Question

How do you combine like terms in \[\left( {5a - 9b - 2c} \right) + \left( {c - 7b - 3c} \right)\]?

Answer 1

Hint: The algebraic expression should be any one of the forms such as addition, subtraction, multiplication and division. In the given equation there are three constant variables involved and to solve this equation, as mentioned in the question we need combine all the like terms separately with respect to the variables and then simplify the terms together to obtain the simplified equation.

Complete step by step solution:
Let us write the given equation,
\[\left( {5a - 9b - 2c} \right) + \left( {c - 7b - 3c} \right)\]
In the given equation the terms are not arranged, hence combine and rearrange the terms of the given equation with respect to their variables.
So, combine the ‘a’ term, we get:
\[ = 5a\], as there is no other term.
Now, combine the b terms, we get:
\[ - 9b - 7b = - 16b\]
Next combine the c terms, as:
\[ - 2c + c - 3c = - 4c\]
Now, put your answers together, we get:
\[ = 5a - 16b - 4c\].
Therefore, after rearranging the equation, we get:
\[\left( {5a - 9b - 2c} \right) + \left( {c - 7b - 3c} \right) = 5a - 16b - 4c\].

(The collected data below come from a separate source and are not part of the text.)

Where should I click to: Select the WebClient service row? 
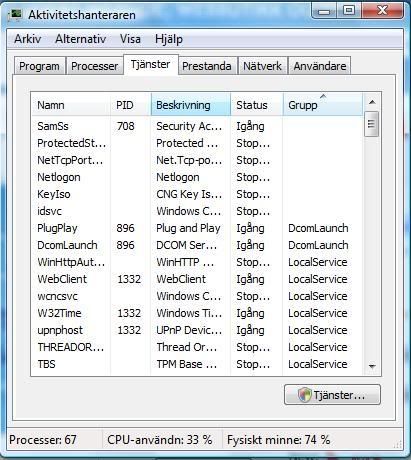pyautogui.click(x=197, y=279)
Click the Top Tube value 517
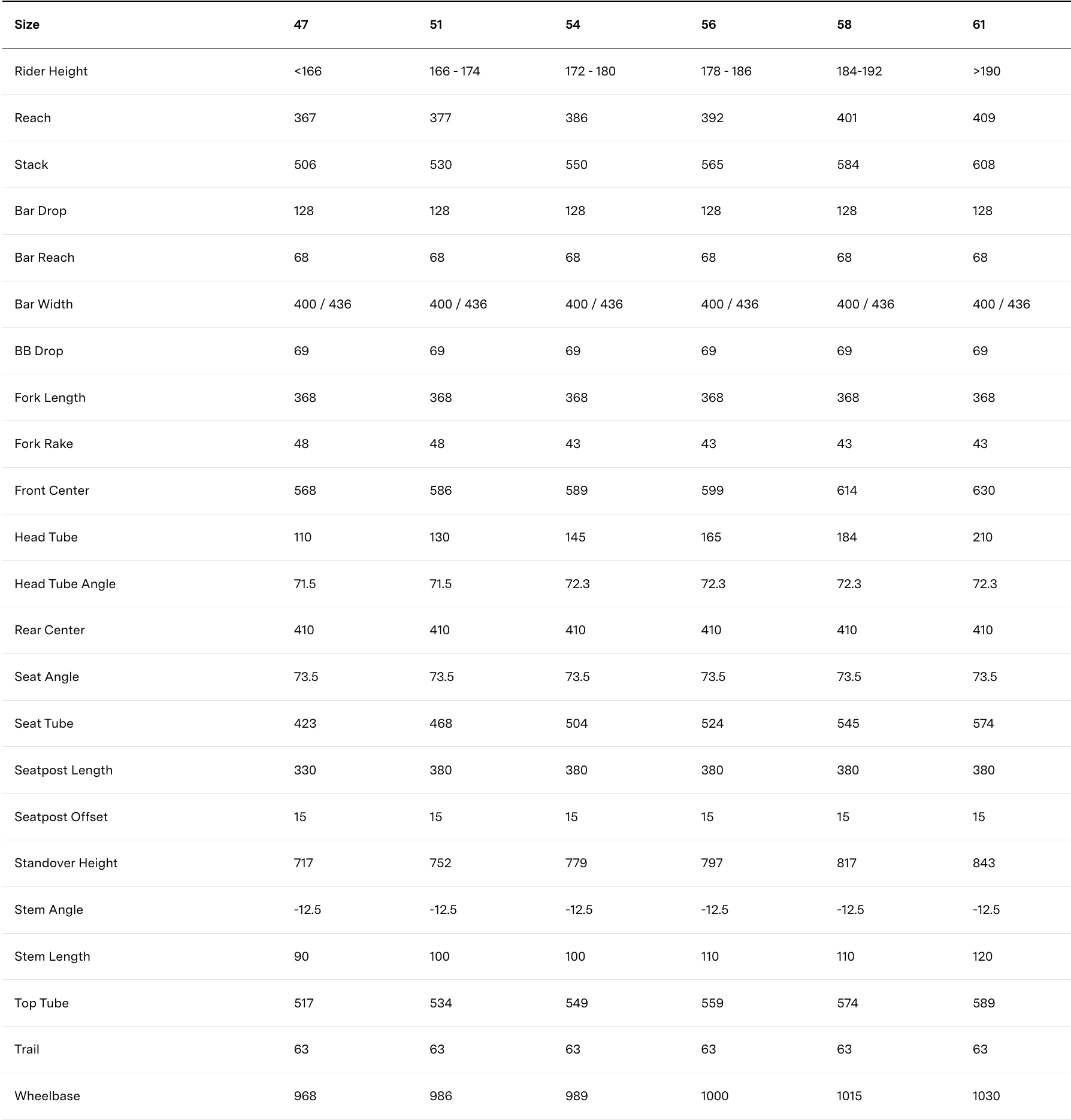The height and width of the screenshot is (1120, 1071). pyautogui.click(x=304, y=1003)
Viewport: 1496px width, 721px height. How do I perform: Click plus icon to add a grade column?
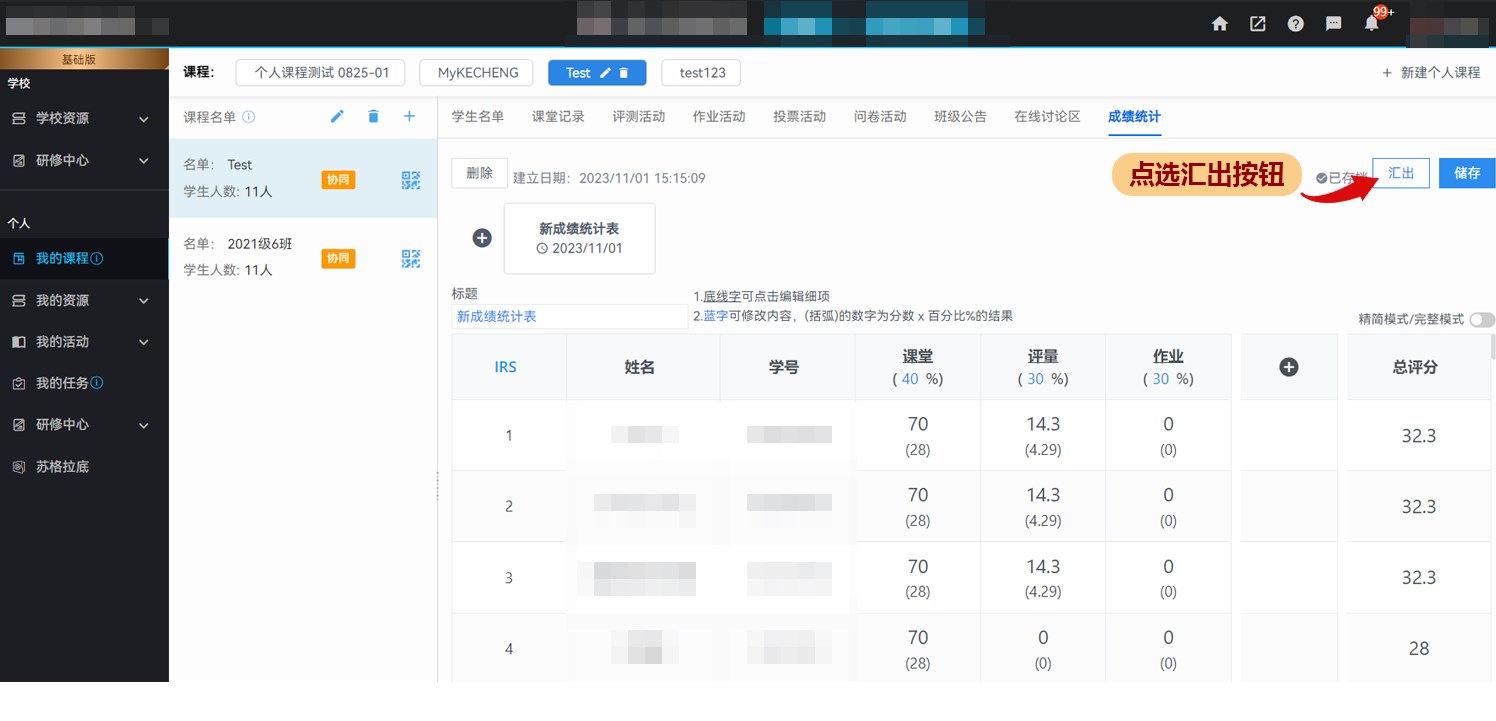(x=1289, y=367)
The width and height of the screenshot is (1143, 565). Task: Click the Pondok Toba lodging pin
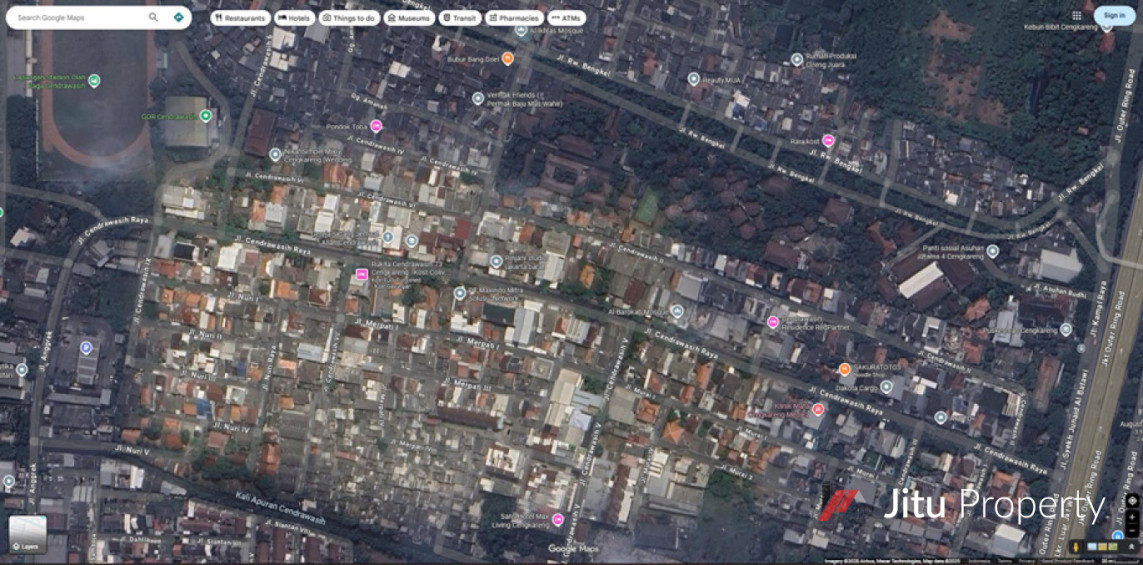point(376,126)
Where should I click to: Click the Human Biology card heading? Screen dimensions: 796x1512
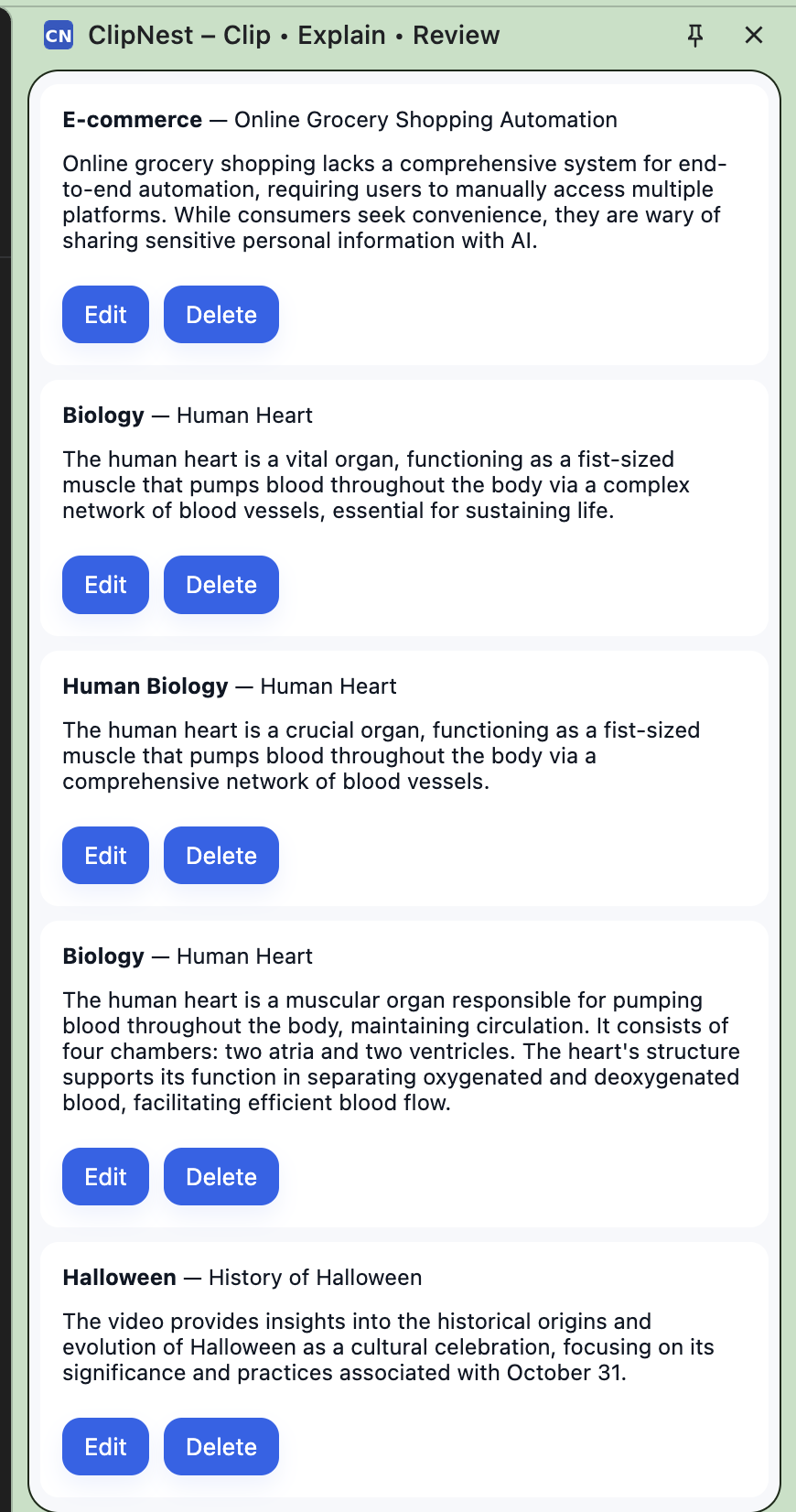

Note: Equations that have more than one unknown can have an infinite number of solutions, finding the values of letters within two or more equations are called simultaneous equations because the equations are solved at the same time.
The key point to solve this equation is to combine all the like terms and evaluate for the variable asked. As, in this equation there are three different variables involved so we have solved it separately, as it seems easy to solve. And we know that Simultaneous equations are two equations, each with the same two unknowns and are "simultaneous" because they are solved together.